The Do's and Dont's of Open Relationships
- MyOpenLove
- Sep 17, 2020
- 3 min read

In order to have a successful relationship, there must be an implicit or explicit set of rules that all parties follow. Whenever these rules are broken, the likelihood of the relationship succeeding decreases exponentially.
This sort of reasoning applies to open relationships. Here are some of the do’s and don’ts of open relationships, to ensure that your open relationship is a successful one.
Do’s
Communicate Openly With All Parties Involved
Communication is the key to a successful relationship. Open relationships make this rule all the more pressing, as, when more parties are involved than just two, a lack of communication can cause a great deal of mistrust and confusion. Ensure that you are expressing your relevant feelings and intentions to all of your partners as openly and honestly as possible.
Ensure All Parties Are Explicitly Consenting
Maybe you are in a monogamous relationship and you would like to open it up to other people. You need to ensure that your primary partner consents to this. Likewise, if your primary partner does consent to this, any new partners you have need to also consent to the non-monogamous nature of your romantic intentions. Acting in any other manner would be dishonest and fundamentally tantamount to infidelity. All relationships should follow ethical guidelines, and consent is a crucial part of having an ethical relationship.

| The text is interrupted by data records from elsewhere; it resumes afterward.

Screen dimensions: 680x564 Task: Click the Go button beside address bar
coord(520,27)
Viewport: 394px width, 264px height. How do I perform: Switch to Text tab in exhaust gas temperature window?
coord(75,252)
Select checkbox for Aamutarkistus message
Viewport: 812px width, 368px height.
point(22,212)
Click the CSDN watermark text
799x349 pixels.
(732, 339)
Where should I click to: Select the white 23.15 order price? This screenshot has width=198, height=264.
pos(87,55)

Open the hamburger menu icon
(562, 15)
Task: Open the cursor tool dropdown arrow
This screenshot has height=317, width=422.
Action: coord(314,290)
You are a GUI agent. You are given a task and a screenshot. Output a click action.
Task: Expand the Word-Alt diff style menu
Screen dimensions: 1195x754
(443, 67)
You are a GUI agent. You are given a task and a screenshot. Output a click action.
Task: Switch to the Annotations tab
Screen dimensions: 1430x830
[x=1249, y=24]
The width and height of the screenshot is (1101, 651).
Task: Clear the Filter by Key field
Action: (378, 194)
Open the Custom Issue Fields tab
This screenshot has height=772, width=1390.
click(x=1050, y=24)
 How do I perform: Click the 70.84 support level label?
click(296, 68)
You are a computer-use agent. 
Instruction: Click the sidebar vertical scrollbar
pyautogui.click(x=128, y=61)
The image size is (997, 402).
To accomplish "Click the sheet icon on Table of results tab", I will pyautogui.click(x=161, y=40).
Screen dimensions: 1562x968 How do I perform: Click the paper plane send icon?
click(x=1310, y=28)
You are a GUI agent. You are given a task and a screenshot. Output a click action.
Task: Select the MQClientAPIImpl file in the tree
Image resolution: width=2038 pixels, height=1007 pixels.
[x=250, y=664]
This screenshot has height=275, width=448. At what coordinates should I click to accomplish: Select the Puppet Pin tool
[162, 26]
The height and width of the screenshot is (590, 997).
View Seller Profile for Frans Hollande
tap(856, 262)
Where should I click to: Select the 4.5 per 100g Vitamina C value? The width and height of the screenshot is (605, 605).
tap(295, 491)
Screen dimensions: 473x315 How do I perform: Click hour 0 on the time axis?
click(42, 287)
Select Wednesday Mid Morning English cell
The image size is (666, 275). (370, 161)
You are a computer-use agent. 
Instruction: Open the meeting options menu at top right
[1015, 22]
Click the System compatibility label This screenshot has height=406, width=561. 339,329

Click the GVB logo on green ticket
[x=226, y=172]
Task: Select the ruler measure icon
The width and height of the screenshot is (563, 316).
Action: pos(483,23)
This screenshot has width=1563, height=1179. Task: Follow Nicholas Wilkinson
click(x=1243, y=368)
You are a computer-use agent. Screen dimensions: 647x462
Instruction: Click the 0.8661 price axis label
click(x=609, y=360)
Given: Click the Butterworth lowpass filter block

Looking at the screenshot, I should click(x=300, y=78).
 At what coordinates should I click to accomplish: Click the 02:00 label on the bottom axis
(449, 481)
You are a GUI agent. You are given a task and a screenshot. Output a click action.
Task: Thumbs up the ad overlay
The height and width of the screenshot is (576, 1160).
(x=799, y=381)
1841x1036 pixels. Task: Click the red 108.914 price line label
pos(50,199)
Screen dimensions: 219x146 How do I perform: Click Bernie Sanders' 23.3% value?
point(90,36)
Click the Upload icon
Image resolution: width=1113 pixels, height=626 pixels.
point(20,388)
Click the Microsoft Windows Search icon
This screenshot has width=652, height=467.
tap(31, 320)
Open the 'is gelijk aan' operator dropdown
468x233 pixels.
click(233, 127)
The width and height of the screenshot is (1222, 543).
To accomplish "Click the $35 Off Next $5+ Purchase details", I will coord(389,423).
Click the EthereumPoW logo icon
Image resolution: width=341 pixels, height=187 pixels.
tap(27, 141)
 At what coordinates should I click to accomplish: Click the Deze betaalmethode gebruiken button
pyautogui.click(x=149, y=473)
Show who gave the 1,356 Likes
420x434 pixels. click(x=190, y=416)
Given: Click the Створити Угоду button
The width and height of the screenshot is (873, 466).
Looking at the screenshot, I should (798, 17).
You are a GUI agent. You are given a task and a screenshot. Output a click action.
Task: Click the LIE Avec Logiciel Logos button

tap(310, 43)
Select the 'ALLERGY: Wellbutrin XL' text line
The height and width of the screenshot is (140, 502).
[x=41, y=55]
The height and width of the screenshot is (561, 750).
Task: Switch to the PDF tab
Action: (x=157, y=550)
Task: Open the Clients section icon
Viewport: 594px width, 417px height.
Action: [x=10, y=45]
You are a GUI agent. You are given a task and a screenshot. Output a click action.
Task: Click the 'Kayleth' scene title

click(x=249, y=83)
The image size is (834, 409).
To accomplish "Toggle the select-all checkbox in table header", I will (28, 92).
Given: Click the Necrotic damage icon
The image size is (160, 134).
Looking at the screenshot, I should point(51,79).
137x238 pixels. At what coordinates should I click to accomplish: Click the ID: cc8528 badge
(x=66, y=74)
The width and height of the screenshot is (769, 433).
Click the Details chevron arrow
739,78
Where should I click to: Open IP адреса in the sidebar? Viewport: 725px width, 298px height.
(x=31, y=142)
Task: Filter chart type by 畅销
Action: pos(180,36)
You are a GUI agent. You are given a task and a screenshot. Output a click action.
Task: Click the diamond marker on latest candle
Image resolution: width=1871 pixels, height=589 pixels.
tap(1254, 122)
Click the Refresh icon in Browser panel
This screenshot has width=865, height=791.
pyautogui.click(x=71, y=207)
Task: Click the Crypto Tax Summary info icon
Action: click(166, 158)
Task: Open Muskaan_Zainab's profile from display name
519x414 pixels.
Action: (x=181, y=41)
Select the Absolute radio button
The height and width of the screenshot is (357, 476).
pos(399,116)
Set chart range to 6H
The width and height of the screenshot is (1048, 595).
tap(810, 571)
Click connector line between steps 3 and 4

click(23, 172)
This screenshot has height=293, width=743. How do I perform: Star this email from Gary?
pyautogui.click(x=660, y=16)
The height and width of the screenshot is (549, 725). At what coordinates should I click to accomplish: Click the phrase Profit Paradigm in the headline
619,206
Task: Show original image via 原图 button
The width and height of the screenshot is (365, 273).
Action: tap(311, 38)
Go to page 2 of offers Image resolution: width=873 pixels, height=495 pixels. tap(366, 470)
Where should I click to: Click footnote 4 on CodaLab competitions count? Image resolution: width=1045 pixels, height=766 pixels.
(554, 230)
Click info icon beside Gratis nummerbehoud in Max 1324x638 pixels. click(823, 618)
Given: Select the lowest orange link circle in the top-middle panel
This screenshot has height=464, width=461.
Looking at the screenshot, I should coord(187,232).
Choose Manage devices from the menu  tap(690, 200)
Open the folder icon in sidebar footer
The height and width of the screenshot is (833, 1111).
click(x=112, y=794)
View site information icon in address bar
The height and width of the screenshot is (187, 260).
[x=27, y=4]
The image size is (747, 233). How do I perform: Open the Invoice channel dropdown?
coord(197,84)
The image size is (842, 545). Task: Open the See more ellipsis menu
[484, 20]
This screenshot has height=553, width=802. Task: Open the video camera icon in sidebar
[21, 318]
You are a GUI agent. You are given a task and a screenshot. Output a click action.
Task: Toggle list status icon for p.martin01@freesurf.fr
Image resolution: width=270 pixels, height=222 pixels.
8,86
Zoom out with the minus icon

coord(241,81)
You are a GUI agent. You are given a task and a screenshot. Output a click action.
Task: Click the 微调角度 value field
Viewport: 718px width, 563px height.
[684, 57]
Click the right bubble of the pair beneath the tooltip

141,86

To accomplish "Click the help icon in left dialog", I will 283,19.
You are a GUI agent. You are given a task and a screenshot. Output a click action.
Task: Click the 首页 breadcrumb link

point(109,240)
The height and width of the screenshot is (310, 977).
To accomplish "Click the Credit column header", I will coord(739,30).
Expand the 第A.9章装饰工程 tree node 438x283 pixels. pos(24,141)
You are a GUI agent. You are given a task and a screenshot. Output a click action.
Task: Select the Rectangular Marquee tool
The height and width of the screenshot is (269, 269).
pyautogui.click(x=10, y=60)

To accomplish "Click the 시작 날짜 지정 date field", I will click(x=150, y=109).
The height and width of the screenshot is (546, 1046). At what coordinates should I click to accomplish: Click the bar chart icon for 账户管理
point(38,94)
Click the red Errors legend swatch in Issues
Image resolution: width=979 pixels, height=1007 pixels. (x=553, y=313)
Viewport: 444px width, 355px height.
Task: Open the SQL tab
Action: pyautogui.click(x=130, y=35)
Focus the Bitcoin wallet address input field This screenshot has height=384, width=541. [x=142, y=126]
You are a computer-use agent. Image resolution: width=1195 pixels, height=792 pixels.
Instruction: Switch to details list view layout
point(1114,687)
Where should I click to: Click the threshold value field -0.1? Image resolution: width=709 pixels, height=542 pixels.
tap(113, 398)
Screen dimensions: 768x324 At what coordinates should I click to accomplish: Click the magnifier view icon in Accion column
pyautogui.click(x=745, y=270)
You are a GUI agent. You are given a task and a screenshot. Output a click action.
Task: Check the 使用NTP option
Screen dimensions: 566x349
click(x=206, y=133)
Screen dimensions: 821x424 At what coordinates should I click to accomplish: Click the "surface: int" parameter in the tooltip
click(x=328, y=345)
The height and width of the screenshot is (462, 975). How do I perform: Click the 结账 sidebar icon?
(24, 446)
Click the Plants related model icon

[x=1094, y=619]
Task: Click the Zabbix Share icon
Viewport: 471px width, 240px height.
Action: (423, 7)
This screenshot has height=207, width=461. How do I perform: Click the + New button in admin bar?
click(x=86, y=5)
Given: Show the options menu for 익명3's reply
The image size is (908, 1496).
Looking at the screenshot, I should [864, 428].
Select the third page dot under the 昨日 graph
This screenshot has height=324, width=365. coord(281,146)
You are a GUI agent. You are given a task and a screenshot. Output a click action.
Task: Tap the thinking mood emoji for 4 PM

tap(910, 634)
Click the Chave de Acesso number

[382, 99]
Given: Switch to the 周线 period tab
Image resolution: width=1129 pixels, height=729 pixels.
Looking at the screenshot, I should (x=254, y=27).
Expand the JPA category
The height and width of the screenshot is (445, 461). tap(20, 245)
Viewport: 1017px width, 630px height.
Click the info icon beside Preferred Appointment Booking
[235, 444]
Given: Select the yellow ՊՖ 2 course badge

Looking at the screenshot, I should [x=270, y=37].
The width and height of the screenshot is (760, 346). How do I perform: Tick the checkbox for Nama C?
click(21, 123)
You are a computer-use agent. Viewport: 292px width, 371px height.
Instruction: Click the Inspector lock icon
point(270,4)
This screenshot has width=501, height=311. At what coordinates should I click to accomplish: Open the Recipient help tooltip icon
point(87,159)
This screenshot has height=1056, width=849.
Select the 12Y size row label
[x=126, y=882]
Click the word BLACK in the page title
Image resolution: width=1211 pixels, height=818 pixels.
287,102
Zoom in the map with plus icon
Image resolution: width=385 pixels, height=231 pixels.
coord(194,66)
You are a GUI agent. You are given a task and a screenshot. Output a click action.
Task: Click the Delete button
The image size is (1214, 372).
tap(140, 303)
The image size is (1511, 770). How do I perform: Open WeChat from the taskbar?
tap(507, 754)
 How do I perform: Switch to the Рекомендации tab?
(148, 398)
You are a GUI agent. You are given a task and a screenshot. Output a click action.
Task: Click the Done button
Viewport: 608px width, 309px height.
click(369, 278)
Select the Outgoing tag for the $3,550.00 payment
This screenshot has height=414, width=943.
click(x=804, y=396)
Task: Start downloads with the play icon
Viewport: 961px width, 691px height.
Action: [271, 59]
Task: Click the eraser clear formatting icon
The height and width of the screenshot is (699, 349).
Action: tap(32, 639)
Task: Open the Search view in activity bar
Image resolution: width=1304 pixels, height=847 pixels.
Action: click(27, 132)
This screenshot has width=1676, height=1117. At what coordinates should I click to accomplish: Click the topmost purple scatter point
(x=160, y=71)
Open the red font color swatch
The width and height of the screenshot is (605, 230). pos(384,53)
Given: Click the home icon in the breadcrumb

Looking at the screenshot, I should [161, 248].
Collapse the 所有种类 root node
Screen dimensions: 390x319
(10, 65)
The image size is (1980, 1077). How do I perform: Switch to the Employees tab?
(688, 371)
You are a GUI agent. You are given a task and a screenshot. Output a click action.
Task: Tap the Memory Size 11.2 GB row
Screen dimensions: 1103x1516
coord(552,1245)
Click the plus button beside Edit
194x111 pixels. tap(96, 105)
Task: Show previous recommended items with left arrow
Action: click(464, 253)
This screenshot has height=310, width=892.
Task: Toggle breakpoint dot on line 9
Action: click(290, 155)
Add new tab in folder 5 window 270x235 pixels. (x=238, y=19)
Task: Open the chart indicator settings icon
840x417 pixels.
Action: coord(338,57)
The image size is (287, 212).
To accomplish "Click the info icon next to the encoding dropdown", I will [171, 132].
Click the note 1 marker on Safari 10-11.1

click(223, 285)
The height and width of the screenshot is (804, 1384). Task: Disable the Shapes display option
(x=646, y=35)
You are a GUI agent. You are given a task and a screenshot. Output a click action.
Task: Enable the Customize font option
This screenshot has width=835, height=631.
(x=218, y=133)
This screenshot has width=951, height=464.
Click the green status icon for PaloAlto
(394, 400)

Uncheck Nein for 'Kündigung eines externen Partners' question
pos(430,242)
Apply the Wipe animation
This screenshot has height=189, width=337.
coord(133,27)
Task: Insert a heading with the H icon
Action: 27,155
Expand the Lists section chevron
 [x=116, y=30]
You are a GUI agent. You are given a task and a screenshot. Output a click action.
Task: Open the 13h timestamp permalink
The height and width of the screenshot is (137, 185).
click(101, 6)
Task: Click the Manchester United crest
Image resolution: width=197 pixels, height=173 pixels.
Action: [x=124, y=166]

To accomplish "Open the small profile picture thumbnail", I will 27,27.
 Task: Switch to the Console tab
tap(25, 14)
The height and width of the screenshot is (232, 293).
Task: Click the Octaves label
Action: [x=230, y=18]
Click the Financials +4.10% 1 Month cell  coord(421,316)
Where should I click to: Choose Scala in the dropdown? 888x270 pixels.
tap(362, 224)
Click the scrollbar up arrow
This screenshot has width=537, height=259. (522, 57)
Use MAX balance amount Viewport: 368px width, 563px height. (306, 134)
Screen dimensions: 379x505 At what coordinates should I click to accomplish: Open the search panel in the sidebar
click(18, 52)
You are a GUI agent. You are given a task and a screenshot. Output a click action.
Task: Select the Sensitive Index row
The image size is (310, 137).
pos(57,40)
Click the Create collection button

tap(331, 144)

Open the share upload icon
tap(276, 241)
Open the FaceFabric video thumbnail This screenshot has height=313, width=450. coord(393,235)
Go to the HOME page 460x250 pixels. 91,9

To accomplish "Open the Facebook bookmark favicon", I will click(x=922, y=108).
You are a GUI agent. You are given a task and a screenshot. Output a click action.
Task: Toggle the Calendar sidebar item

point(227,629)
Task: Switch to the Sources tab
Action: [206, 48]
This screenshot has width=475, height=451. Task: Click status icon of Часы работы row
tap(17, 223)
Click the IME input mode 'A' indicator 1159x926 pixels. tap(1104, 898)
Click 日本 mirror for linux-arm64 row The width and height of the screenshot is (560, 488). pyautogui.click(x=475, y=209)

Treat All Partners With Respect
Some get into open relationships, simply for the sake of having extra sexual partners on top of your primary romantic partner. Yet, your “secondary” partners might have more in mind than this. You need to respect that fact about them and treat them with as much respect and humanity as you have for your primary partner. Unless it is pre-agreed that there are no strings attached, you must ensure that you are not simply using others for sex, when in reality they want something more romantically involved.
Don’ts
Lies and Deception
The worst thing you can do in a relationship is lie and deceive. Let’s say you find a new partner and you don’t tell your other partners about them. What do you think will happen if they find you? They will no longer trust you, and rightfully so. That’s why --as written above-- it is so important to communicate. If you lie and deceive, one of two things will happen --if not both: (1) you will be found out and your partners will no longer trust you and this will jeopardize the relationship greatly; (2) you will be so guilt-stricken that you will at some point or another lose your quality of life. On top of this all, it is unethical to lie and deceive within the confines of a relationship. If you feel the need to lie and deceive your partner, you probably shouldn’t be in a relationship with them.
Lack of Friendship
The 19th-century German philosopher Friedrich Nietzsche once wrote, "It is not a lack of love, but a lack of friendship that makes unhappy marriages." Such words have never rung truer in the context of open relationships. If those you are romantically involved with are not your friends also, you should not expect things to go very well. Friendship is the precursor to love, so if it is absent within your relationship, don’t expect things to get very far.
Lose Sight of Yourself
When we get into relationships, quite often the first thing we want to do is please. We might buy gifts for our partners, work diligently to please them sexually and/or give them our full efforts to ensure that they are happy. However, sometimes we do this to our own detriment. In attempting to fulfill the needs of our partners, we often forget about our own needs. This is a problem, however, because all this will end up doing is making you unhappy and maybe even inept in attempting to fulfill the needs of others. As, it is the case that if you do not treat yourself with love and kindness, you will have a difficult time treating other people with love and kindness in an authentic manner. Hence, ensure that your needs are being met as well.